An investigational oral MK2 inhibitor from clinical-stage biopharmaceutical company Aclaris Therapeutics was safe and associated with promising reductions in inflammatory markers in a 12-week, Phase II a study of patients with moderate to severe rheumatoid arthritis (RA).

Aclaris Therapeutics’ MK2 inhibitor candidate used in this study, ATI-450, was developed using the company’s KINect™ drug discovery platform.

The positive preliminary topline findings from the multicenter, placebo-controlled trial included data for 19 patients with moderate to severe RA who were randomly assigned to either twice daily 50 mg ATI-450 (n=16) or placebo (n=3) plus methotrexate. Treatment was administered for 12 weeks. Safety and tolerability comprised the primary endpoints, while secondary and exploratory endpoints were disease activity scores, DAS28-CRP and ACR20/50/70 as well as change from baseline in high sensitivity C-reactive protein (hsCRP) and endogenous cytokines.

While the proof-of-concept trial was not powered to find statistically significant differences between treatment and placebo, there were numerically greater reductions in inflammatory markers in patients who received ATI-450. At baseline, the treatment group experienced a 2.0 reduction in the mean DAS28-CRP score over a 12-week treatment period from the 5.71 score at baseline. In contrast, the placebo arm experienced a 0.35 increase in DAS28-CRP over 12 weeks from the group’s mean baseline score of 5.77.

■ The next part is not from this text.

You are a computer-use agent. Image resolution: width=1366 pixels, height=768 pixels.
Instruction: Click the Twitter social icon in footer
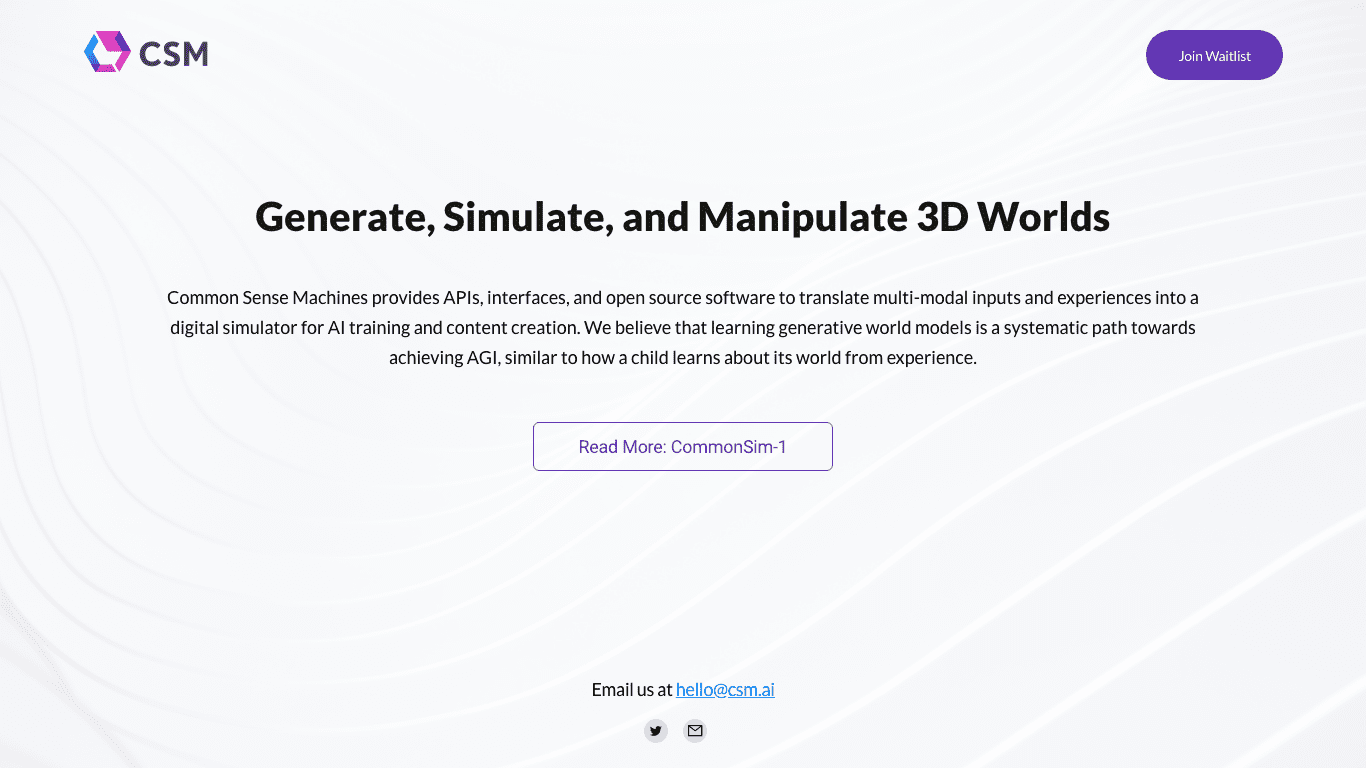click(656, 731)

The proportion of patients with low disease activity or remission at week 12, defined as a DAS28-CRP score ≤3.2, was 40% in the treatment arm versus 0% in the placebo arm. Remission, defined as a DAS28-CRP score of <2.6, was observed in 20% of patients in the ATI-450 arms and 0% in the placebo group. Based on these findings, the investigators suggest ATI-450 demonstrates durable clinical activity in RA.

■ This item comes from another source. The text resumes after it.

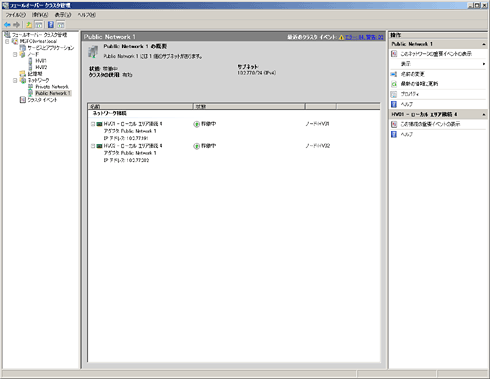Open the View submenu arrow in Actions pane
The height and width of the screenshot is (379, 490).
tap(484, 64)
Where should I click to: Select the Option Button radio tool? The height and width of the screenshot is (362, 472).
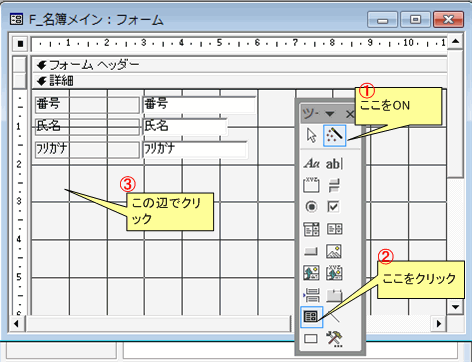pos(311,207)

In addition, the investigators observed ACR20/50/70 in 60%, 33% and 20% of patients in the treatment arm, respectively, versus 0% in the placebo group at 12 weeks. There was also a >40% median reduction from baseline in hsCRP during the 12-week treatment period. There was no sustained median reduction in hsCRP from baseline in the placebo group. There was also “a marked and durable inhibition” of several inflammatory markers over the 12-week dosing period, including TNFα, IL1β, IL6 and IL8.

Overall, ATI-450 was considered generally well tolerated. There were no serious adverse events (AEs), while all AEs reported in the study were mild to moderate in severity. Common AEs reported in two or more patients included urinary tract infection (UTI), elevated lipids and ventricular extrasystoles. Aside from one UTI event, all of the common AEs were unrelated to treatment. One in the treatment arm and one patient in the placebo group withdrew from the study.

“We believe these data support our hypothesis that MK2 inhibition is an important novel target for the treatment of immuno-inflammatory diseases, such as rheumatoid arthritis, and we look forward to progressing ATI-450 to Phase IIb,” Chief Medical Officer of Aclaris, David Gordon, MD, said in a statement. “We want to thank everyone who participated in these informative trials.”

Stanley Cohen, MD, Clinical Professor in the Department of Internal Medicine and a Clinical Faculty Member in the Division of Rheumatology at UT Southwestern Medical School, added, “These results are very encouraging and support further development of ATI-450 to treat rheumatoid arthritis with a new mechanism of action.”

Aclaris says it will submit a full analysis of the study’s data for peer review and publication in a scientific journal. Following the announcement of the positive data, stock in Aclaris rose more 211.1%, representing a two-and-a-half-year high. The trading volume reportedly soared to 79.7 million shares compared with a full-day mean of approximately 859,000 shares. 

On the same day the company announced the positive topline findings from the trial, Aclaris also announced its intention to offer and sell shares of common stock in a public offering. The company says it “intends to grant the underwriters a 30-day option to purchase up to an additional 15% of the shares of its common stock offered in the public offering on the same terms and conditions.”